The AKP wants to have it all
Political scientist Ali Çarkoğlu wrote in YetkinReport on October 25 that “The electorate does not only look at the economy”; “It also looks at the future prospects.”
Undoubtedly, this statement is also beneficial for the CHP and IYI Party. President Erdogan, on the other hand, follows a strategy that consists only of future prospects. In pursuit of connecting the upper and upper-middle income groups to his political future with the Currency Protected Deposit Account project, Erdoğan aimed to tie the lower-middle income group for two years with the TOKİ project. The “Century of Turkey” project, which stemmed from former president Turgut Özal’s statement “the 21st Century will be the Century of the Turks,” is proof of this.
However, Erdoğan could not decide where to position the AKP in these elections. The fact that the six-party opposition alliance hasn’t announced its nominee plays a part in this. It was also seen in Erdogan’s last Diyarbakir rally that the Kurdish voters would not favour the AKP -especially in partnership with the MHP- as much as before.
Will it be a more religious and conservative copy of Turgut Özal’s 1980’s and 1990’s liberal Motherland Party (ANAP) line, as suggested by the new propagandist Ertan Aydın; will it be a discourse that will keep the political Islamist segment, whose voice is louder than its size, in the pocket; or will it be a combination of both?

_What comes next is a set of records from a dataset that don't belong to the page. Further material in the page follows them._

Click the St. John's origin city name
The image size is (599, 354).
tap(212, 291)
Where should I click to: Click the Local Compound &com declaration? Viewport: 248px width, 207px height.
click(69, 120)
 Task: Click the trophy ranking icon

Three-children condition might be lifted
Mahir Ünal’s statement about the Arabic alphabet and Turkish is an example of that pursuit and internal troubles. Another example is AKP’s three-child requirement to provide housing support to widowed women. There was a reaction not only from İYİ leader Akşener, MHP, and even BBP leader Mustafa Destici, but also from the AKP women’s branch.
Write it down please; that condition will change.
Politics sometimes requires us to look at what is not said rather than what is said.
You would be wrong if you think that all AKP women were enchanted when President Erdoğan forgot about the open microphone and said “a woman’s career is to have children” when he recruited ex-CHP Deputy Mehmet Ali Çelebi to the AKP. The AKP also has a large number of urban, educated, business-savvy, and powerful women.
Besides, wasn’t one of the most important reasons for opposing the headscarf/turban bans, one of the factors that brought the AKP to power, to prevent veiled women from having a job, business or career? Now, what does KADEM, of which Sümeyye Erdoğan Bayraktar is one of the managers, say that childbearing is considered a career?